Imagine if he had told her the truth. All of it, right then and there.

He would never do it, of course…but he can’t stop thinking about how Marin would react if she knew. A part of him wonders if she might not just understand what happened all those years ago, and why he would go to such great lengths to see that it stays buried.

She is, after all, his wife…

And the mother of his children.

Ah—the great irony in that. Marin’s maternal role is the one reason she might be able to forgive him—and the one reason she might not.

That’s why he’s never told her. He never will.

And should anything not have gone as planned yesterday—should there be any kind of mess, despite his instructions—he’ll be in the clear.

Such a shame that anyone had to die.

But really, just look at all the lives that will be saved in the grand scheme of things. Yes, when Garvey takes office, health care will be at the top of his agenda. That will more than compensate for this weekend’s unfortunate casualties.

I just have to focus on the greater good.

I have to do whatever it takes to make this go away.
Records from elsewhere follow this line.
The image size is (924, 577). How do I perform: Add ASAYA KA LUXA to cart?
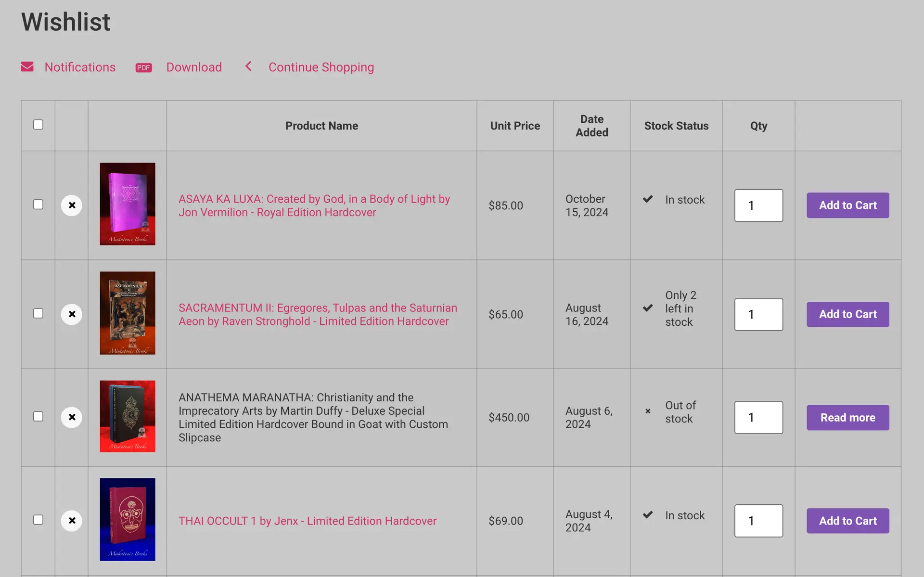[x=848, y=205]
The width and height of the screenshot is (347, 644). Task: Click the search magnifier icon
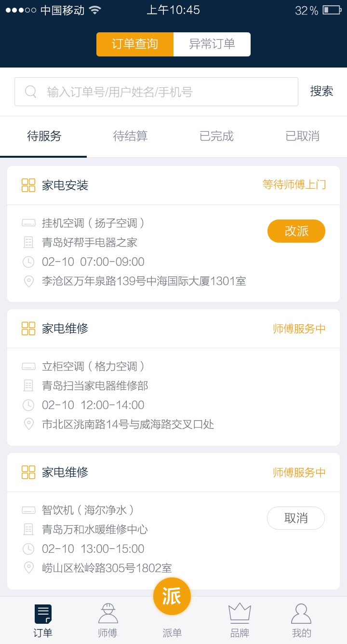pos(31,92)
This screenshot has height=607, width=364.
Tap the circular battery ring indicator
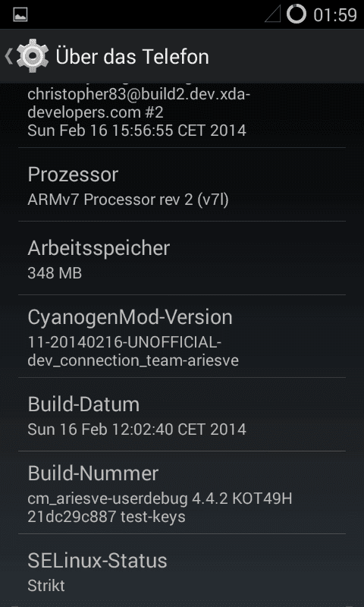297,14
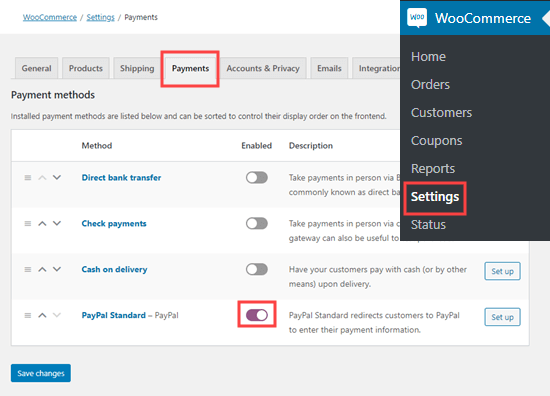Open the Accounts & Privacy tab

point(263,68)
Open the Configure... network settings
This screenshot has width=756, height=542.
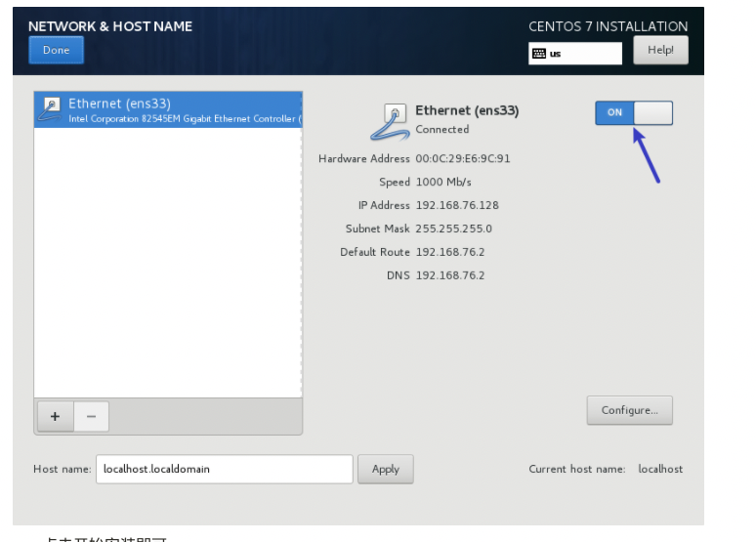point(629,410)
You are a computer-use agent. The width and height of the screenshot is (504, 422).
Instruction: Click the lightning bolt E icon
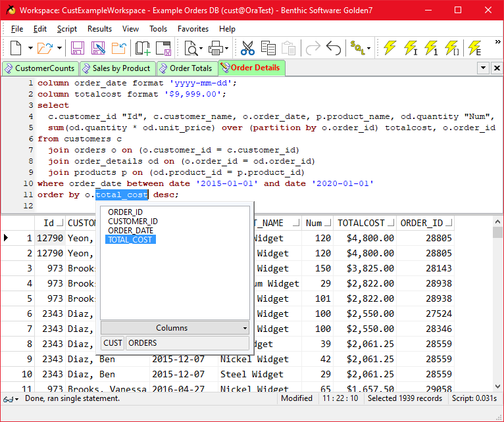(x=475, y=48)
“I just wish you could stay.” Marin is still holding on to his hand.

“So do I.”

The morning flew by—breakfast, church, and now this sun-soaked respite before he hits the road.

He looks at his watch, then glances up at the Cotting-tons’ house above the dunes. Heather’s up there preparing a lunch he’s told her repeatedly he can’t stay to eat. He has to get back to Manhattan for a late afternoon rally, a photo op, and a dinner.

“Ten minutes,” he tells Marin, “and then I’ve got to go.”

“Are you sure you can’t wait until Annie gets back?” Their younger daughter went off with Chelsea Cottington to visit a friend down the beach.

Garvey shakes his head. “I have to be back for the—”

“Excuse me,” a voice cuts in, and a shadow falls over Garvey’s outstretched legs.

He looks up to see a woman standing there. She’s wearing a gauzy white cover-up that whips around her in the sea breeze, and a large sun hat she’s holding to her head with a tanned hand. Her face is almost completely concealed by a pair of movie star sunglasses.

“You’re Garvey Quinn, aren’t you?”

With an inward sigh and a campaign smile, he tells her, “Yes, I am.”

“I knew it!” She gestures at a pair of chairs a few yards away, where her companion, clad in boardshorts, sits watching them. “I told my boyfriend that was you, but he didn’t think so.”

“Well, if you made a bet, you won.”

She laughs delightedly—then goes on to tell him, in excruciating detail, about the proposed housing development that will infringe upon her wooded backyard in Nassau County. Garvey listens dutifully and gives her all the appropriate feedback, ever conscious of the ticking clock, Marin’s impatience, and his baby girl out in the Atlantic trying to catch a wave.

At last, the woman makes her way back to her boyfriend.

Marin sighs. “It never ends.”

“You know that it—”

“I know, I know. It goes with the territory. Sometimes it’s exhausting.”

“Sometimes?”

She squeezes his hand. “I just wonder if it’s worth it.”

“It will be.” He looks at his watch. “I have to go.”

“I know you do.”

He can’t see her eyes behind the sunglasses, but her mouth is taut.

“I’ll see you and the girls back in the city tomorrow. Don’t forget, we have that dinner at—”

“I won’t forget, Garvey.”

“Tell the girls—”

“I will.”

He stands and checks to see if Caroline is anywhere near shore so that he can wave her over for a hug.

No.

Casting a gaze out at the water, he doesn’t see her there, either.

For a moment, his heart stands still.

Then her head pops up amid the breakers.

Garvey watches her for a few more seconds, until he’s satisfied that she’s okay. Then he reluctantly turns his back, forces himself to walk away.

Over the years, he’s found comfort in the familiar Bible verse he learned years ago, in Sunday school: “Fathers shall not be put to death for their children, nor children put to death for their fathers; each is to die for his own sin.”

Now that his past is closing in, Garvey can’t help but wonder…

What about a child who would not be alive at all, but for her father’s sins?



Shopping with the girls, Lauren almost managed to put Nick’s absence out of her head.

Almost.

Every so often, she stepped away from the girls to surreptitiously check her cell phone, just to make sure she hadn’t somehow missed a return call from him. She hadn’t.